US Citizens Must Fulfill Crypto Tax Obligations
Jerry Brito, the executive director of Coin Center, recently reported that US citizens holding more than $10,000 USD equivalent in crypto must understand and fulfill their tax reporting obligations.
“If you receive $10k or more in crypto you now have an obligation to report the transaction (including names, addresses, SS numbers, etc.) to the IRS within 15 days under threat of a felony charge.”
Read more: How to Reduce Your Crypto Tax Liability: A Comprehensive Guide
Ongoing Crypto Tax Measures Target US Citizens in Latest Taxation Developments
This comes after BeInCrypto recently reported on new crypto tax rules coming into effect that will effect companies holding crypto.
The Financial Accounting Standards Board (FASB) introduced new rules requiring companies to measure their crypto assets at fair value.
This measurement technique, capturing the most up-to-date value of digital currencies like Bitcoin and Ethereum, aims to provide a more accurate reflection of their worth. The rules, effective from 2025, allow companies the option of earlier adoption.
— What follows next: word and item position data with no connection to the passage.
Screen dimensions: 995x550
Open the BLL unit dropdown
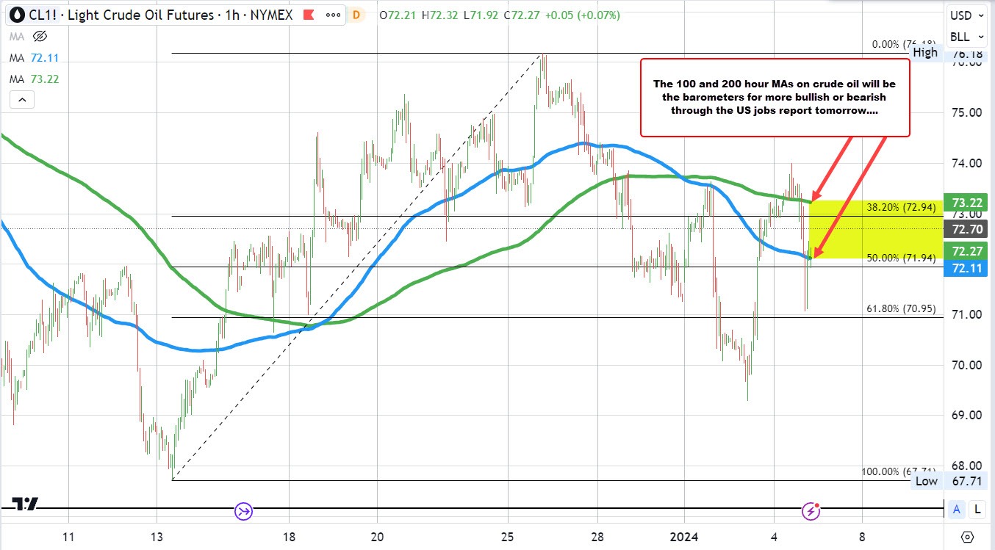pyautogui.click(x=966, y=37)
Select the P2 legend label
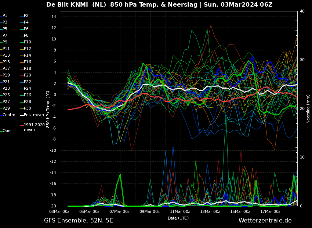The width and height of the screenshot is (312, 228). pos(24,15)
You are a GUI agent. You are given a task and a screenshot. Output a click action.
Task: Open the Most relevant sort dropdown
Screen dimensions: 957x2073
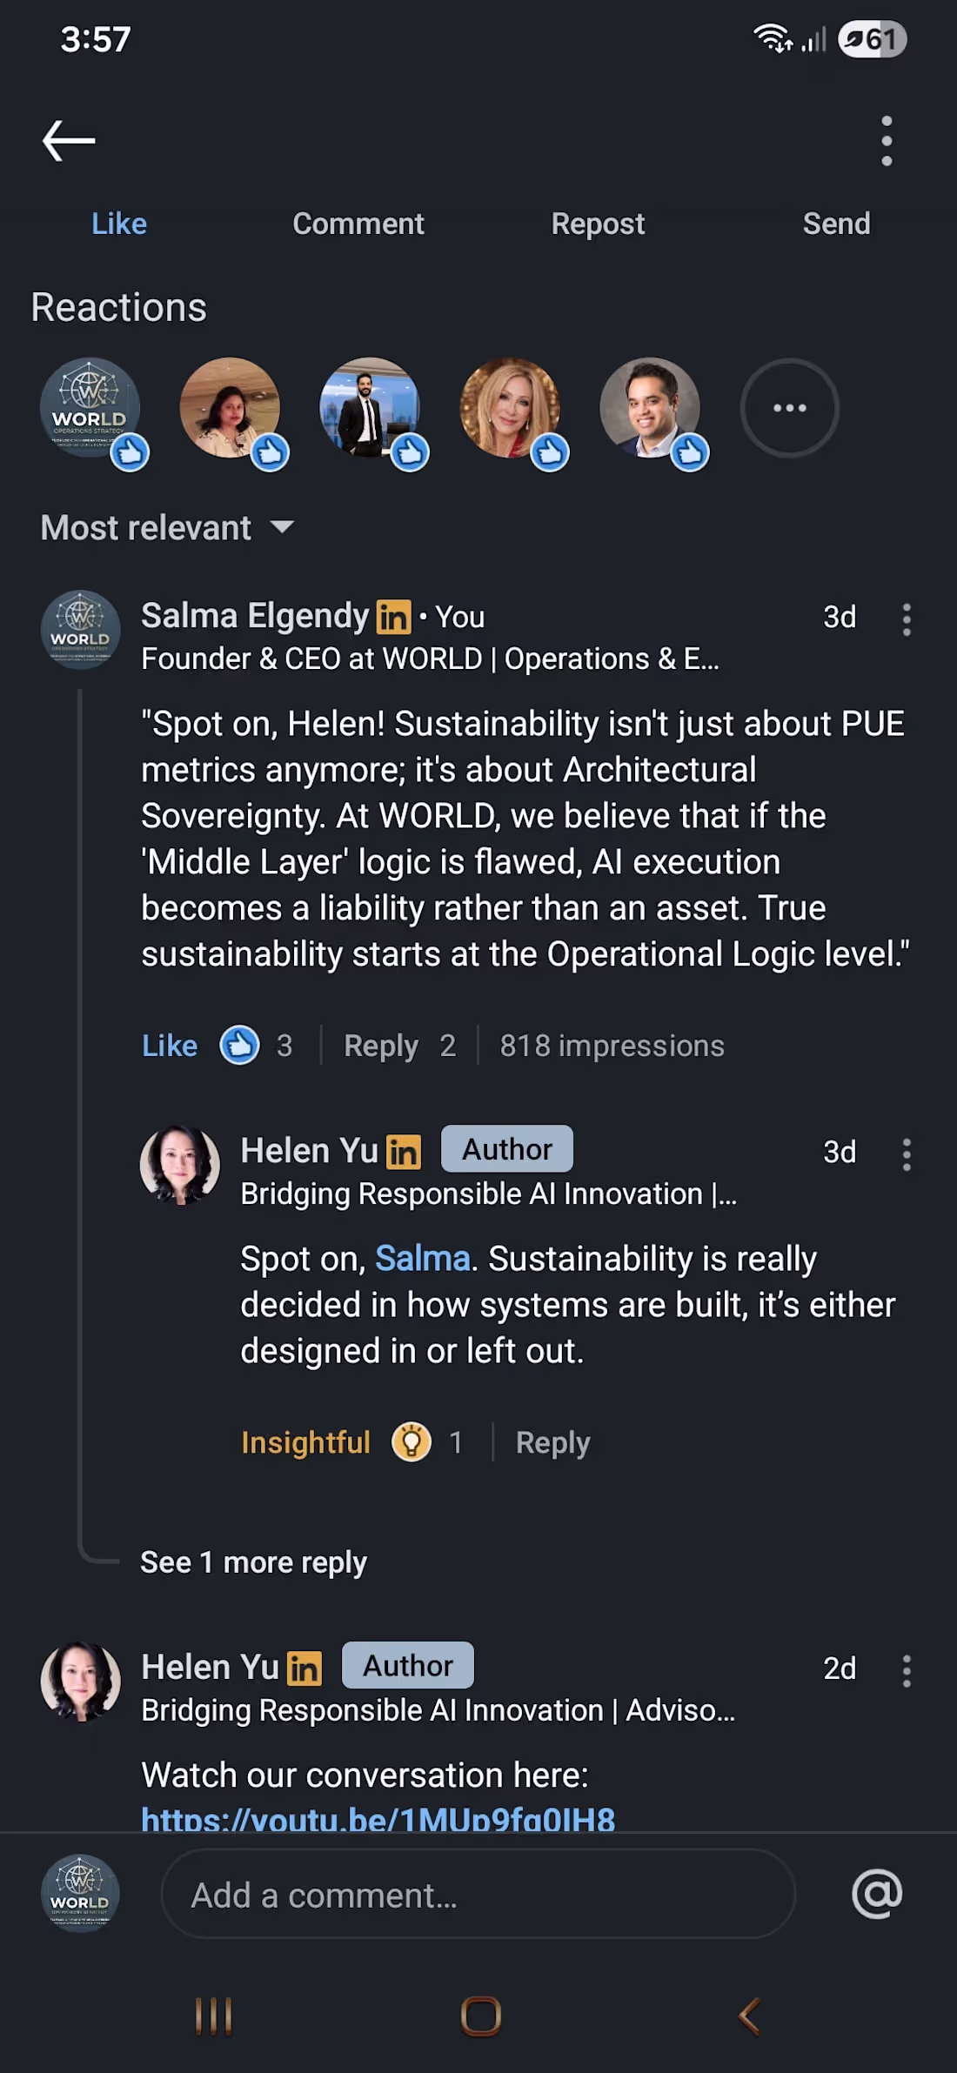(x=167, y=528)
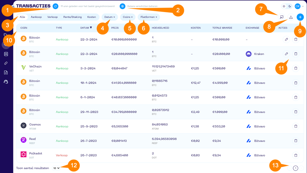Click the blue sync refresh icon
The height and width of the screenshot is (173, 307).
[x=55, y=6]
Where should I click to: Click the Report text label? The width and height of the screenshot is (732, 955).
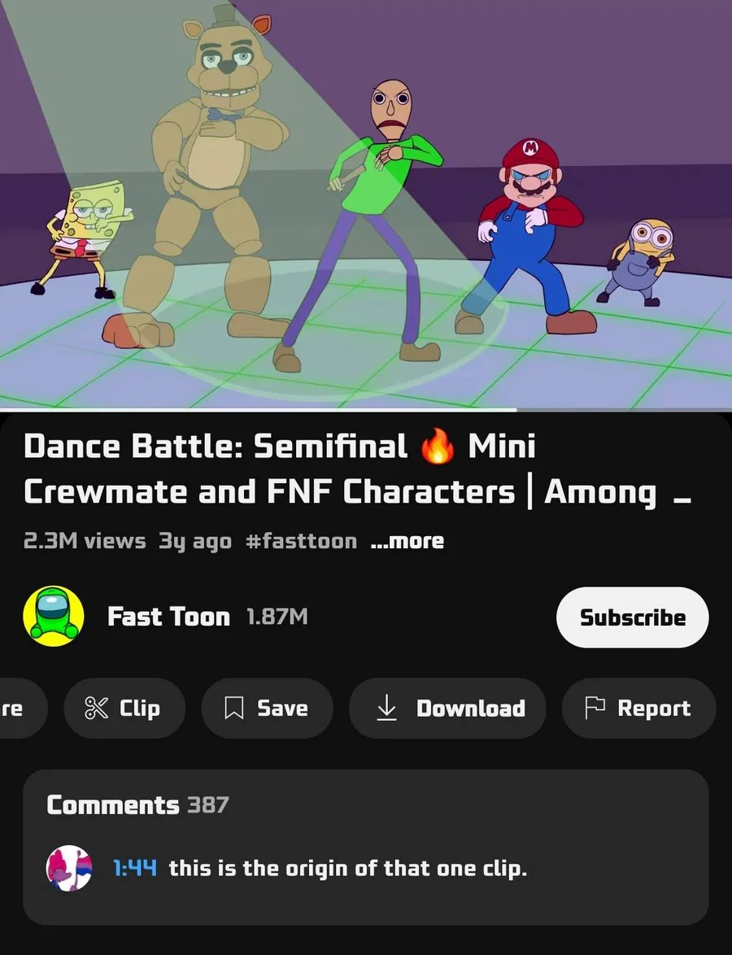tap(654, 709)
Meanwhile, in April 2023, BeInCrypto reported that nearly all crypto investors avoided paying tax in 2022.
According to research firm Divly, hardly anyone declared their crypto trading or investing activities to tax authorities last year.
“We estimate that globally just 0.53% of cryptocurrency investors declared their cryptocurrency activity to their local tax authorities in 2022.”